I always instruct every program I install not to phone home for updates or for any other reason so please show us in exacting detail how you tell exactly packet for packet what these programs are communicating that makes you 100% sure that no personal information is being transmitted by these scores of programs that phone home without prior authorization many of which call even before they are installed or are you just using a 'hoping for the best' computer security strategy???

~Maxx~

Im no king maker, but you winI am about as brainless as it gets when it comes to computers, but this even i get, and dont or cant understand why so many others that have mucho more computer smarts then i try to make a case against it.:shock: Most A/V's are there to tell you when you get infected.:shock:

 

[I be he]

I got rid of Sandboxie long time ago. Too inconvenient. I rather do frequent images - just in case. And NIS2011 has done a pretty decent job - up to now. I guess everybody has their own ways.

Pretty decent? Have you had something get through? Ive heard NIS 2011 was as good as it gets for complete A/V suites. Please share.

 

[Maxxwire]

I got rid of Sandboxie long time ago. Too inconvenient. I rather do frequent images - just in case.
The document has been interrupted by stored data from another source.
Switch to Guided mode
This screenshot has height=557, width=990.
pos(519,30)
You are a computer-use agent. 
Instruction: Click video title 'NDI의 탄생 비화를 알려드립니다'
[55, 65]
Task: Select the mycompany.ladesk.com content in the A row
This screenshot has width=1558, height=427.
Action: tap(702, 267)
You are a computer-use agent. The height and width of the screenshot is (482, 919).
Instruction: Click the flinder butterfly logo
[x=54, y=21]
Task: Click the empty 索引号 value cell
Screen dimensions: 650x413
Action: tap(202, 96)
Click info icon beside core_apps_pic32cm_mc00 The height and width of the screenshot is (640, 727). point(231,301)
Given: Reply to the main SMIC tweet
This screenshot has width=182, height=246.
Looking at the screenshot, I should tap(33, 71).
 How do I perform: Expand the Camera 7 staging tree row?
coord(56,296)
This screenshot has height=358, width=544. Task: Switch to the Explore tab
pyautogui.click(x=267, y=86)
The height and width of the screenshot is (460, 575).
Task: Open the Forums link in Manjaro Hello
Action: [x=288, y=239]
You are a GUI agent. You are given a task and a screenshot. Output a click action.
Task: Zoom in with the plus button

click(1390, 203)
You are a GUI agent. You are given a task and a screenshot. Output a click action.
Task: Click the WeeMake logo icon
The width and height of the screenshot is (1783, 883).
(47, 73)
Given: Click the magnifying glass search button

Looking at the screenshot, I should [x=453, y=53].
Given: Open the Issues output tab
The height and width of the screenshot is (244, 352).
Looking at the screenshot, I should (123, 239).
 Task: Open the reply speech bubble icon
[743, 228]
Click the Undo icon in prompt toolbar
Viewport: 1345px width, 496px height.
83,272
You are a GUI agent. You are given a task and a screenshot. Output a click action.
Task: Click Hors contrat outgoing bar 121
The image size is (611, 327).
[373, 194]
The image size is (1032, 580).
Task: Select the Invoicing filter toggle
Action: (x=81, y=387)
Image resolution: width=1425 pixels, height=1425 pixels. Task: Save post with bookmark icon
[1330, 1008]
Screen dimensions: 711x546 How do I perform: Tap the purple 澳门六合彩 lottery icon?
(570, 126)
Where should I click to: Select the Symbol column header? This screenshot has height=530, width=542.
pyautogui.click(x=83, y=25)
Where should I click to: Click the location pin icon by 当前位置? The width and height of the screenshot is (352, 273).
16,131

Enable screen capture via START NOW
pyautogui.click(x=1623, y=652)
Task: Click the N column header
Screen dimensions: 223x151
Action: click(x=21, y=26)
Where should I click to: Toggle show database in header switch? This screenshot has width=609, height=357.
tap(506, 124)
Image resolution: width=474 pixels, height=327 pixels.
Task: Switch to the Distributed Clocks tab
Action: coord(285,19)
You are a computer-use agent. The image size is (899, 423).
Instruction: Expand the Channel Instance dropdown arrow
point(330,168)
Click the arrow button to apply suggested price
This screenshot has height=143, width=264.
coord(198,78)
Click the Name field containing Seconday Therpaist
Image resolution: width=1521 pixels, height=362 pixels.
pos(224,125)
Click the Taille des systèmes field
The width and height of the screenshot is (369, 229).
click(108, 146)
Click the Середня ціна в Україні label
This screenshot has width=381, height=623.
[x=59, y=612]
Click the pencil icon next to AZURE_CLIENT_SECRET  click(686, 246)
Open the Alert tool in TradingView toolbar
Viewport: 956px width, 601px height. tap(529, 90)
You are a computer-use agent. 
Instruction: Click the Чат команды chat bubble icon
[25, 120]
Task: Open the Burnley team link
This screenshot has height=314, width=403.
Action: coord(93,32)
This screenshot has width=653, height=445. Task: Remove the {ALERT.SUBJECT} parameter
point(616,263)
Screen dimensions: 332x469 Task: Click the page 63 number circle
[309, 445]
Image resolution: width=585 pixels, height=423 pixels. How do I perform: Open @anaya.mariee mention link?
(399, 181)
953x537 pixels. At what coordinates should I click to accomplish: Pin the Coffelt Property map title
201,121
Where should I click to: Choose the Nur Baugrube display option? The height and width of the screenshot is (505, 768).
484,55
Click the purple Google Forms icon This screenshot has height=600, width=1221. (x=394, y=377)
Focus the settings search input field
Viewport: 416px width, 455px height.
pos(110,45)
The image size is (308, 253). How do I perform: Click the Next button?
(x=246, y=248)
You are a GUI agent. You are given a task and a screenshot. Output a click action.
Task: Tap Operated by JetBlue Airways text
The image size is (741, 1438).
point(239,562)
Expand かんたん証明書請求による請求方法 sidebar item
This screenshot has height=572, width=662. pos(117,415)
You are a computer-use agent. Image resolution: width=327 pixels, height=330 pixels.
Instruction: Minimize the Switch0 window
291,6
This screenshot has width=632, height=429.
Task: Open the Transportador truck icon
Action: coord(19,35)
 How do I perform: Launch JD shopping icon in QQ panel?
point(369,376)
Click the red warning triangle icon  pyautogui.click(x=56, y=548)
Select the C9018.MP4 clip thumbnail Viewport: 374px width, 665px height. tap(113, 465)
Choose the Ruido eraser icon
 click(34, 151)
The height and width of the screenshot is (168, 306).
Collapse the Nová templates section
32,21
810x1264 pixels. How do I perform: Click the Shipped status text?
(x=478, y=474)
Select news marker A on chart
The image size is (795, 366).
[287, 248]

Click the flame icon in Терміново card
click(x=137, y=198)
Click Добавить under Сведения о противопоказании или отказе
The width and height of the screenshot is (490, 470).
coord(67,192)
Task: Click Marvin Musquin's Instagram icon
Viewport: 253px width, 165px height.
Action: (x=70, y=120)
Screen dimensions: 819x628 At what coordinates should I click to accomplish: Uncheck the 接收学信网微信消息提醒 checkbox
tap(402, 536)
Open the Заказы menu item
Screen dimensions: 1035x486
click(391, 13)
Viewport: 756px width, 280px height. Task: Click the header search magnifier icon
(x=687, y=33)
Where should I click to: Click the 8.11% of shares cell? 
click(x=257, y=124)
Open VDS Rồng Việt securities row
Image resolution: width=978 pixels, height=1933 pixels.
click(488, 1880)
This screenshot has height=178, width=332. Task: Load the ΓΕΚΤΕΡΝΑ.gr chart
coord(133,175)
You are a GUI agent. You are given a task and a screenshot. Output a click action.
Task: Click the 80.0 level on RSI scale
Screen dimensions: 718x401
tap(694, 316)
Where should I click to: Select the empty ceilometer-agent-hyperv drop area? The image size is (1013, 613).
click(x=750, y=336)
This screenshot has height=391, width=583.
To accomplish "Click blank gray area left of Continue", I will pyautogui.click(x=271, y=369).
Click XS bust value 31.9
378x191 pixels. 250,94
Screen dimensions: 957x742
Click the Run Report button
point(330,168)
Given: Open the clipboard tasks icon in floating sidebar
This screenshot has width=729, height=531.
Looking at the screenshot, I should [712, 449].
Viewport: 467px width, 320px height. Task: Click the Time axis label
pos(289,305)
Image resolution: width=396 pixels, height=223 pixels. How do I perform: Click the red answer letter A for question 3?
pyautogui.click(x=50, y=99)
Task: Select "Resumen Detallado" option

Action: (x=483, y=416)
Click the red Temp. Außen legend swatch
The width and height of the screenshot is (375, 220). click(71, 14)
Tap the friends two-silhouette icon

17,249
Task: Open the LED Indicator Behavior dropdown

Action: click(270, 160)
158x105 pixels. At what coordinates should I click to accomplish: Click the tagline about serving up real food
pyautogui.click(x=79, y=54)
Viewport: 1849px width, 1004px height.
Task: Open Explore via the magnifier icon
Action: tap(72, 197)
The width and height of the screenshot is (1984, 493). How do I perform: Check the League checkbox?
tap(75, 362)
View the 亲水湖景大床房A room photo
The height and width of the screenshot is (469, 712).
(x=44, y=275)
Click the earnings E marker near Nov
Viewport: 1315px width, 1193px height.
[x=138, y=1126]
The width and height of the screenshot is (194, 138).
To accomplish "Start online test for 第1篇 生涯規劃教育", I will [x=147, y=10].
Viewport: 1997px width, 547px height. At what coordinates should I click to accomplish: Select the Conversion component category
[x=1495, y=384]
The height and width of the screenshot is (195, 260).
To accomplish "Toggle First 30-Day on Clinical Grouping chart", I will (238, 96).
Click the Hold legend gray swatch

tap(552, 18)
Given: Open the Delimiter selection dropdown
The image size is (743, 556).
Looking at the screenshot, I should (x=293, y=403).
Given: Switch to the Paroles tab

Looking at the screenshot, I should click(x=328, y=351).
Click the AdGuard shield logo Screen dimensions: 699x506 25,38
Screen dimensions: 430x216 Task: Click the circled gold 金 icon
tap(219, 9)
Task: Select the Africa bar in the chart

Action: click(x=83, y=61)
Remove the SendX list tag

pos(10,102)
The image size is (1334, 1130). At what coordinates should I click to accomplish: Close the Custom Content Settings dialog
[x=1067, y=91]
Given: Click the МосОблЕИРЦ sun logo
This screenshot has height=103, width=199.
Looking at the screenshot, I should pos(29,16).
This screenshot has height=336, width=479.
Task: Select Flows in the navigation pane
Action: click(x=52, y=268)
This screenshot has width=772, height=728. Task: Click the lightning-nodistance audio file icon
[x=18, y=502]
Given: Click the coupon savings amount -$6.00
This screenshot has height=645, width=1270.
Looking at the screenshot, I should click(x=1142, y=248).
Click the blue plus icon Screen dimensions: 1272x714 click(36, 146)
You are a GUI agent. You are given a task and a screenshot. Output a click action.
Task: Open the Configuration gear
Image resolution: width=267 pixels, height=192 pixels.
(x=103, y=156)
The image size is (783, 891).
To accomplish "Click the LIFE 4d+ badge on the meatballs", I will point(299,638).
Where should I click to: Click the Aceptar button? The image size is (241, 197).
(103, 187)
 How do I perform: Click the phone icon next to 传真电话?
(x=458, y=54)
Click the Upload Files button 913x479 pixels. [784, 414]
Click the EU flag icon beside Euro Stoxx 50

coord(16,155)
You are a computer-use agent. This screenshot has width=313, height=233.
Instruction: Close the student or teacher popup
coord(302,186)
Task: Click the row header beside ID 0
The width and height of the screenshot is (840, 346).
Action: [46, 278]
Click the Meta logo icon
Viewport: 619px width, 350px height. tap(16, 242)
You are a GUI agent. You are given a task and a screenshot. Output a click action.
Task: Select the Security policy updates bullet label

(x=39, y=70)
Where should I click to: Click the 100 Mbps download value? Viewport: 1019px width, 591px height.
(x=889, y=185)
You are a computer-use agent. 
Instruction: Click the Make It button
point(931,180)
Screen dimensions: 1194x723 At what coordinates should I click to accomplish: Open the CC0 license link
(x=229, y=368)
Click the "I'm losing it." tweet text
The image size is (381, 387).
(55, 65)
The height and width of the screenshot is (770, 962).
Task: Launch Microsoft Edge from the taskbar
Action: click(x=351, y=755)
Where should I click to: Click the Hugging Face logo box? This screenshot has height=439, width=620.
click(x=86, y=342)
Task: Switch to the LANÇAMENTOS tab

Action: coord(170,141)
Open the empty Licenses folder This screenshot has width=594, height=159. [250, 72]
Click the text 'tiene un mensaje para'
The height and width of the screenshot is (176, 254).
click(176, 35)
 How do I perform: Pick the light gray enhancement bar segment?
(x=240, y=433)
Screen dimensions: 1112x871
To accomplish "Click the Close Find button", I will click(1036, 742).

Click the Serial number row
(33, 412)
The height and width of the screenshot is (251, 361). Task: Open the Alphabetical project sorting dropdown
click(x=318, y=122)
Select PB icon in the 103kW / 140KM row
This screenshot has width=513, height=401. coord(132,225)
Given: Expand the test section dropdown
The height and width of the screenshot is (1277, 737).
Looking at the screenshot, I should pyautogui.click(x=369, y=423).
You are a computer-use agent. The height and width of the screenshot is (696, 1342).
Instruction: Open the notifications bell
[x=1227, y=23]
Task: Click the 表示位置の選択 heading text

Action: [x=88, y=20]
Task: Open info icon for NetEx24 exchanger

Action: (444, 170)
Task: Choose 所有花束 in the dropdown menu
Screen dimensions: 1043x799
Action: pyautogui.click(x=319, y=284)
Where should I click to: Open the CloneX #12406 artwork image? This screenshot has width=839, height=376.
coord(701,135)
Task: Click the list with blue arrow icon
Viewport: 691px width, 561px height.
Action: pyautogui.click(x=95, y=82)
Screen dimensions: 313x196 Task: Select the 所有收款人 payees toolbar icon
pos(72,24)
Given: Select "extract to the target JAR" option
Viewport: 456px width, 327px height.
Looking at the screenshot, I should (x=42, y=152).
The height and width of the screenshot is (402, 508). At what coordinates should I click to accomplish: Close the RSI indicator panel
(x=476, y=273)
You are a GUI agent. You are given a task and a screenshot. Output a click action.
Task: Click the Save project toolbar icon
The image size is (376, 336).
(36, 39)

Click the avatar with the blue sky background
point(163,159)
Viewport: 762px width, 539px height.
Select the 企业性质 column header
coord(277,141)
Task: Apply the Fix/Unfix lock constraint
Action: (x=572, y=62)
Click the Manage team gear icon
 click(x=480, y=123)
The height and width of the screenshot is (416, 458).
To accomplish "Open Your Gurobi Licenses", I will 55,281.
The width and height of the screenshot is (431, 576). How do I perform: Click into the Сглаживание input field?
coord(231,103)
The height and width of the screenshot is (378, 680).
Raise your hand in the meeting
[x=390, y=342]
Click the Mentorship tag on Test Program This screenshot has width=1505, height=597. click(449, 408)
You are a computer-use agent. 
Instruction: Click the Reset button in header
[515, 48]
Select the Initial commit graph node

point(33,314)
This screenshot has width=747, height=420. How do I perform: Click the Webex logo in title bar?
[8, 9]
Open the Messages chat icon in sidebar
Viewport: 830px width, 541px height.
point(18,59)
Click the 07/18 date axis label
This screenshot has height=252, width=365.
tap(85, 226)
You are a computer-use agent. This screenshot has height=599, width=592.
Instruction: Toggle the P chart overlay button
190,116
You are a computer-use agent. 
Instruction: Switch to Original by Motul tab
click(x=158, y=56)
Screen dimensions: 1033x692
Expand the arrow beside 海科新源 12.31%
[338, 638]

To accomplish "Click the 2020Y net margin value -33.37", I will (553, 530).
I have taken the time to learn how to use Sandboxie and I feel it has been worth it because I haven't had a single Malware detection on either of my computers since I started using it.

As far as frequent Windows partition imaging goes Macruim Reflect has saved my computer from more dangerous situations than I care to count! As an example after I found that Windows 7 SP1 had a critical bug I didn't even think about uninstalling it, but rather turned to the Macruim Reflect Image that I made just before installing SP1 and within 10 minutes the computer was back to running good ol' Win 7 RTM once again proving that Image restoration is the ultimate cure!

~Maxx~

 

[whs]

I got rid of Sandboxie long time ago. Too inconvenient. I rather do frequent images - just in case. And NIS2011 has done a pretty decent job - up to now. I guess everybody has their own ways.

Pretty decent? Have you had something get through? Ive heard NIS 2011 was as good as it gets for complete A/V suites. Please share.

On my my 3 main systems, I always used NIS. Never had a problem. On my other 3 systems I have experimented with MSE, McAfee and others. MSE was the only one that let 2 Trojans thru. But that could have been just bad luck.

I rely more on my images than on the AV programs. That always allows me to bail myself out.